• [Task to carry out]: Once you find the line containing "This screenshot has width=1163, height=753." in the data below, copy it and each following line exactly, up to and including the line containing "Click the wAny hAny size class control", and nothing else.

• [Provided data]:
+++

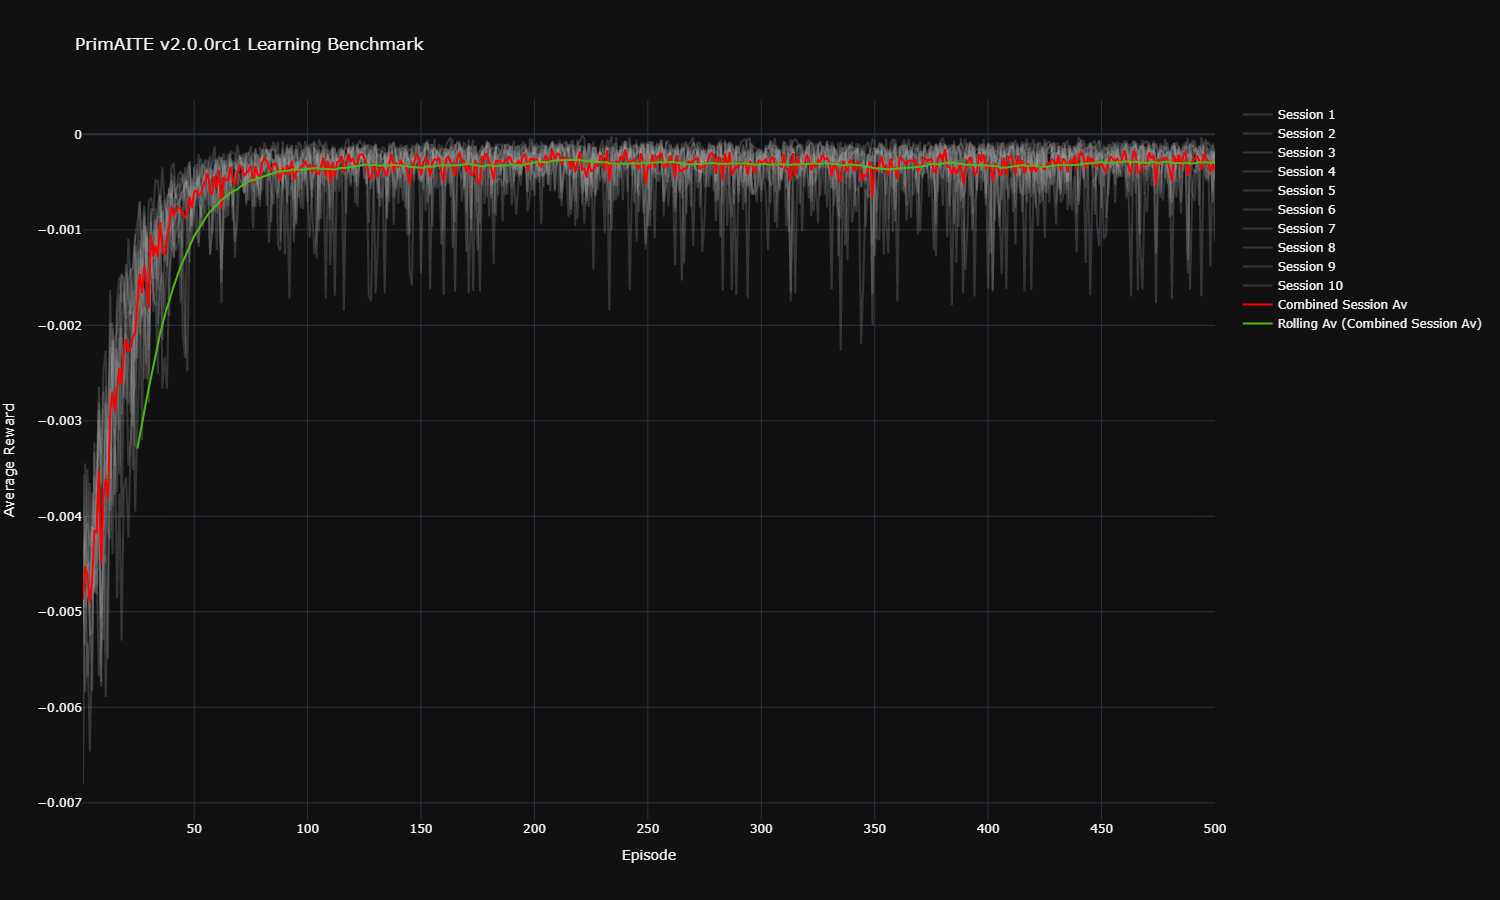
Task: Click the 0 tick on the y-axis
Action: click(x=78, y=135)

+++

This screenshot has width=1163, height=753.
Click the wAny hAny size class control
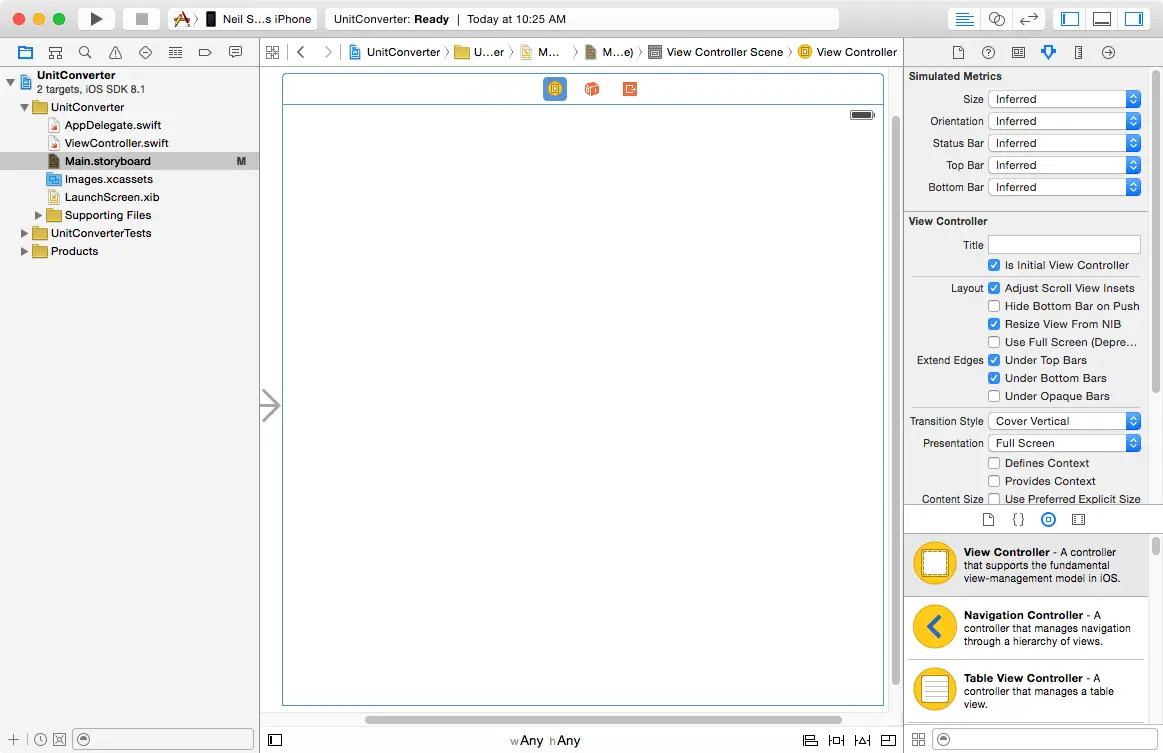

+++

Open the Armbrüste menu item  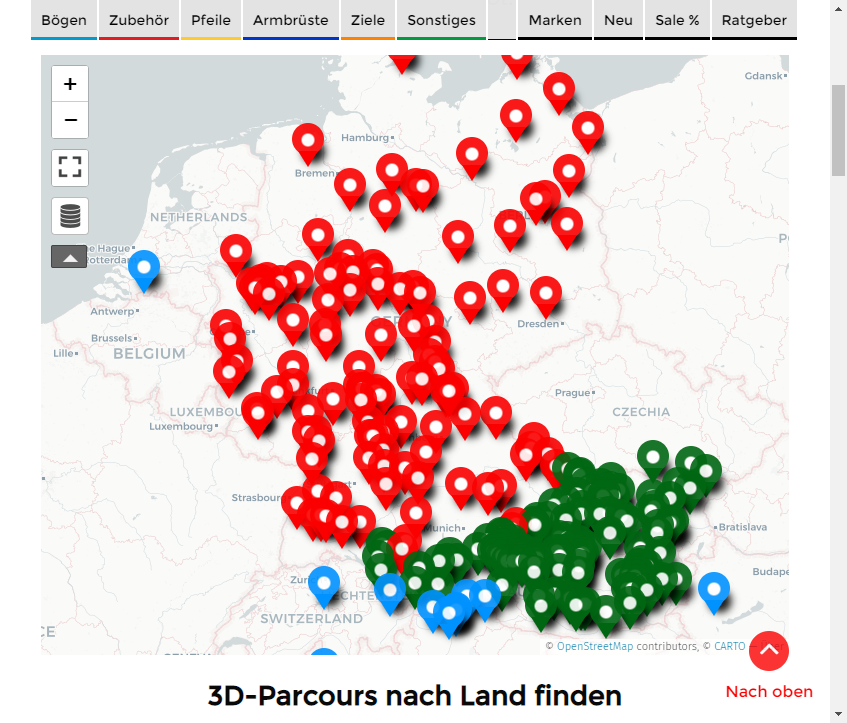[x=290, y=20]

+++

• [Solution to this exercise]:
This screenshot has width=1163, height=753.
Click the wAny hAny size class control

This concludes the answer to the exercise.